第42話

      ロータリーは急ぎ足?


 それから俺たちは、路上ライブを計画した。

 みんなやる気満々って感じで、特にピンク頭は練習のある土曜日には毎回、福島から出てきたんだ。当たり前って顔でメンバーになっちまってるのも不思議なことだけどな。


 更紗はツバサに付っきりで、テンポがくるうと何度もやり直しをさせた。

 そうして、何度目かにかっこいい帽子とサングラスを持ってやってきた。ツバサにかぶせると

「最新兵器だよ」

 と言って笑った。

「なんでなんでぇ~?」

 と脇でツバサの帽子やサングラスを自分にかぶせたりしてポーズをとってる由梨花に

「集中できる時間が短いみたいなの、普通の人より。その時に視界に入った人や物に気が取られちゃうとテンポが狂うんだと思う」

 ぶんぶんと頭を振って、ピンクの髪の毛を揺らす由梨花。

「注意力散漫ってことだね!」

 俺とナオトは顔を見合わせて、ふ~んとうなった。とうのツバサはまんざらでもない顔でうれしそうだ。

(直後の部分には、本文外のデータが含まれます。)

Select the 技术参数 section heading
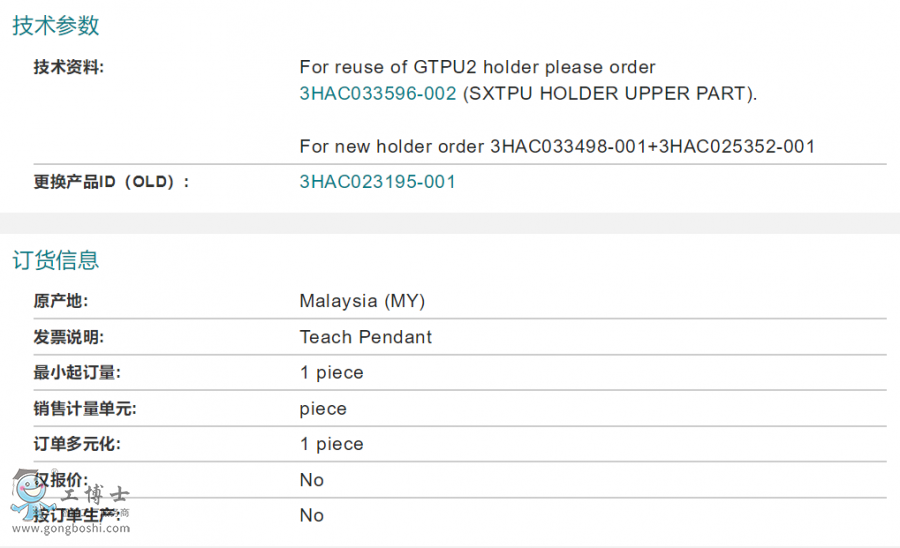900x548 pixels. pyautogui.click(x=56, y=26)
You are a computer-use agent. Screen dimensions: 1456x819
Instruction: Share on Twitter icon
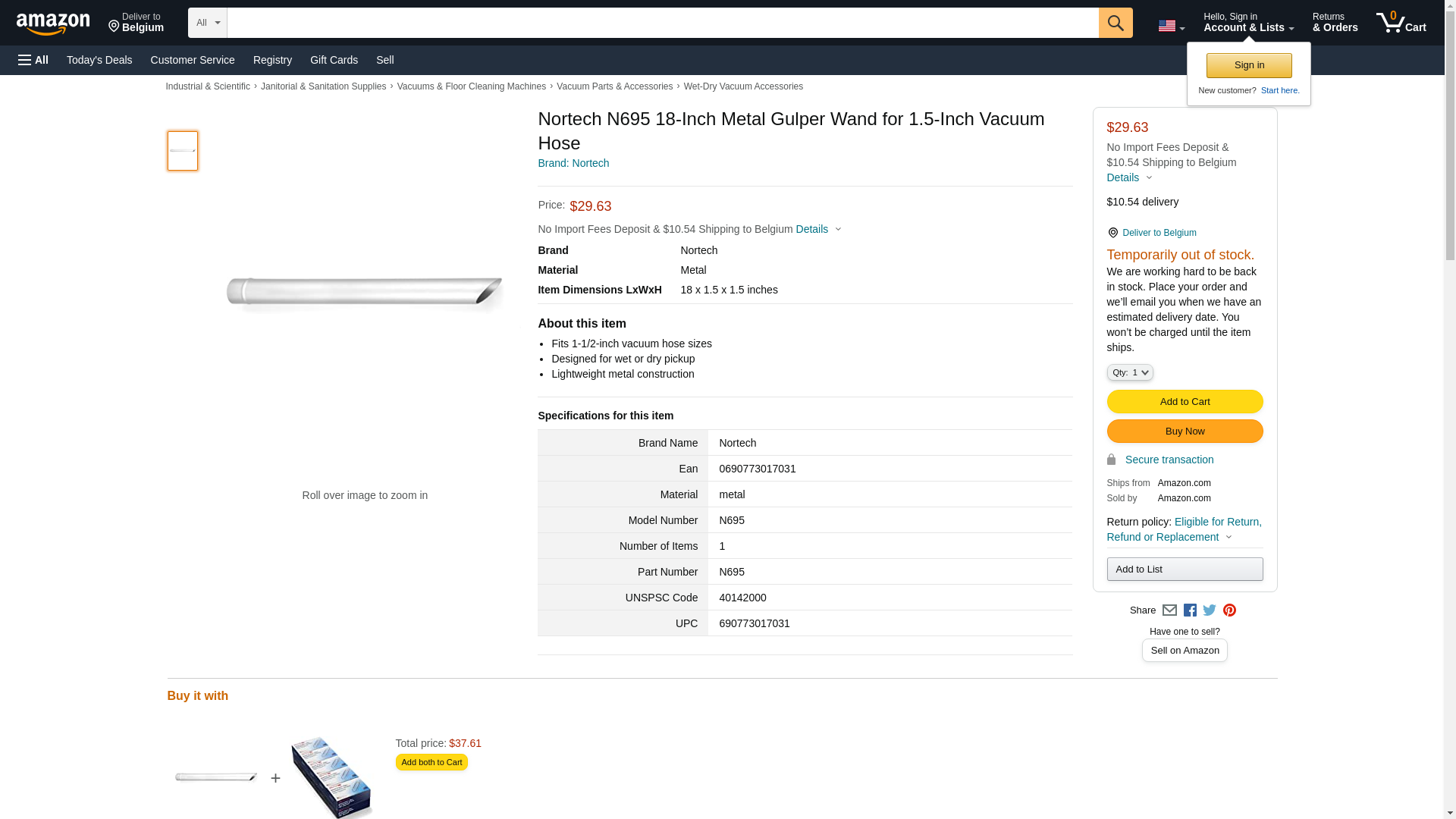tap(1210, 610)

 だけど不思議なことに、帽子とサングラスをかけるとツバサのドラムは最強になった。

 アップテンポもスローな曲も、安定したリズムを刻む。

 本当にそれだけで、こんなにかわるもんなんだろうか。気が散るってツバサはどこ見て何を考えてたんだろう。

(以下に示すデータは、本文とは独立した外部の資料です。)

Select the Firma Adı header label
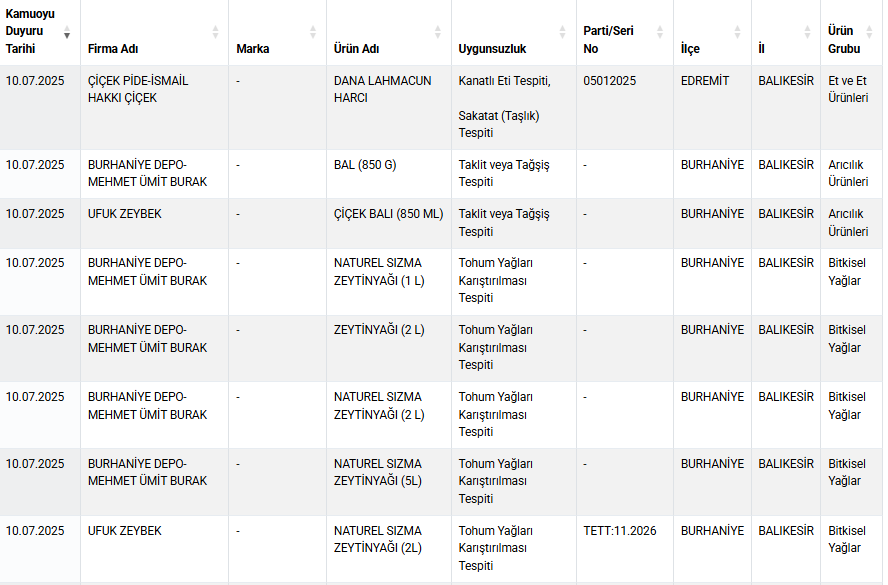Viewport: 888px width, 585px height. pyautogui.click(x=113, y=49)
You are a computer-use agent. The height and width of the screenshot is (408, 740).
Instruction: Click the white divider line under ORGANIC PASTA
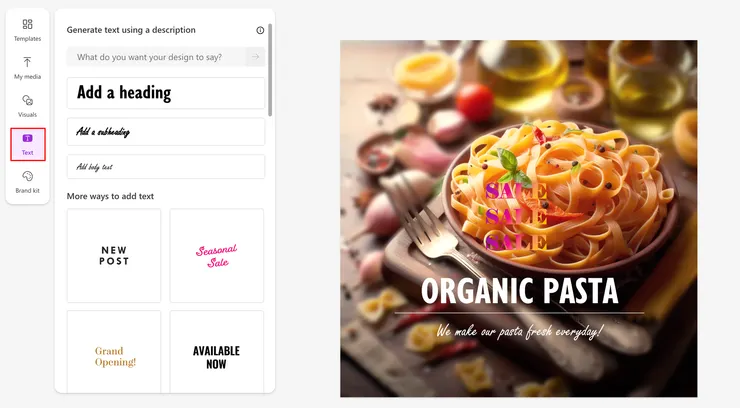tap(519, 313)
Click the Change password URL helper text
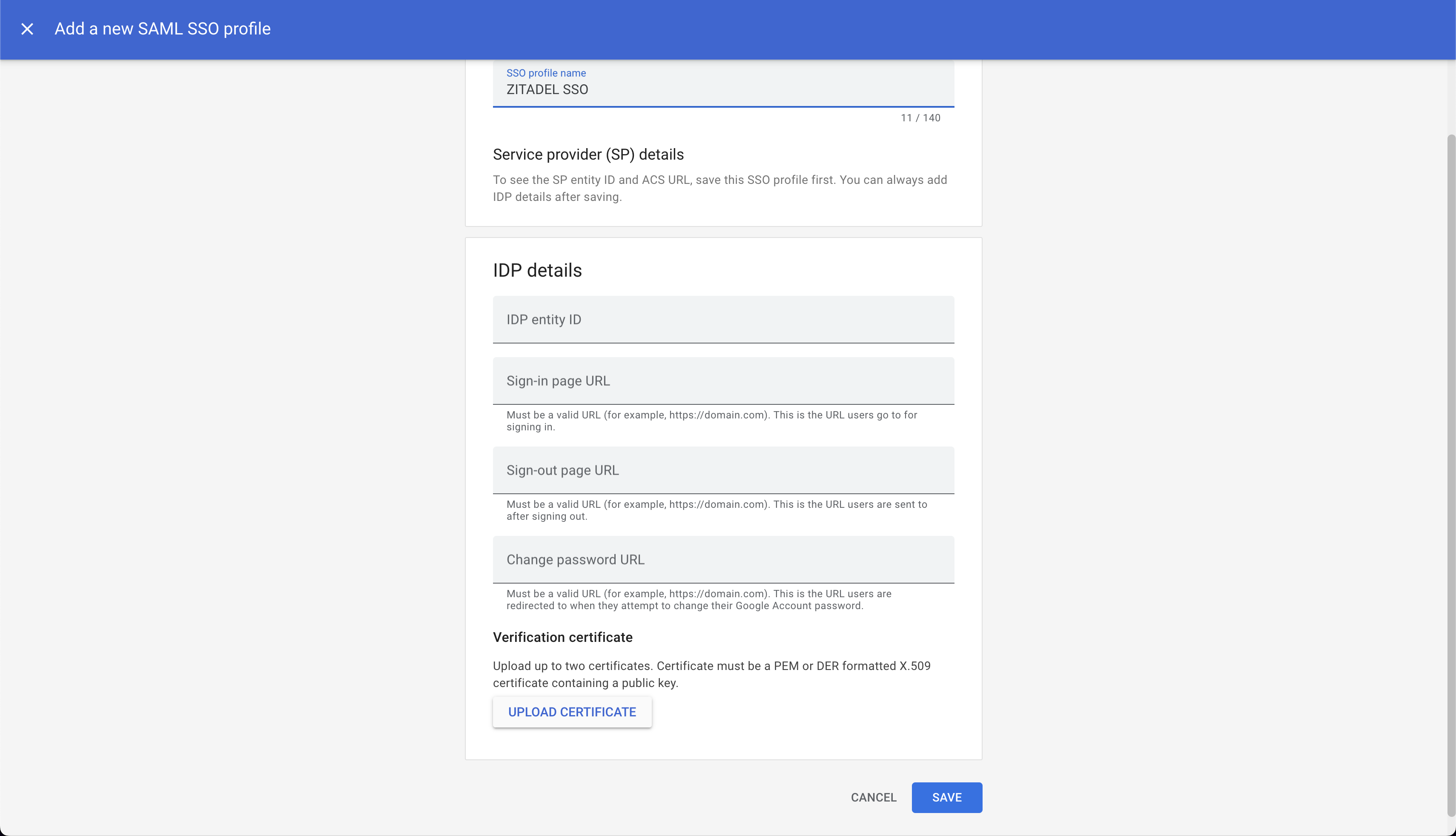This screenshot has width=1456, height=836. [698, 599]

「おっまえ、なんでそんなことわっかんのよぉ~?すっげえなぁ、尊敬しちまうよ」

 とナオトが言えば

「私の更紗のこと、そんなにほめないでよぉ~、照れちゃうわぁ~」

 と由梨花がめちゃめちゃうれしそうに身体をしならせる。

「そんなに喜ばなくても、わた飴をほめたわけじゃねぇよ」

 この二人のやり取りはいつでも行ったっきりで終わりが無い感じですかね。

「みみみ、みんなも帽子とかかぶる?なんだかかっこよくなった気がし、しちゃうよ」

 黒のつばのついた帽子は、なかなかツバサに似合ってたし、サングラスも柔らかいツバサの顔立ちをシャープにして、かっこよかった。

「俺は、グラサンかけようかなぁ」

 ナオトはたまにサングラスをかけてることがあるから、いいかもね。

「俺は、いいや」

 と言うと

「あたしもこのままでいい」

 と更紗と目が合って笑った。なんだか、いろいろなことがあって今本当のバンドが結成されたような気がする。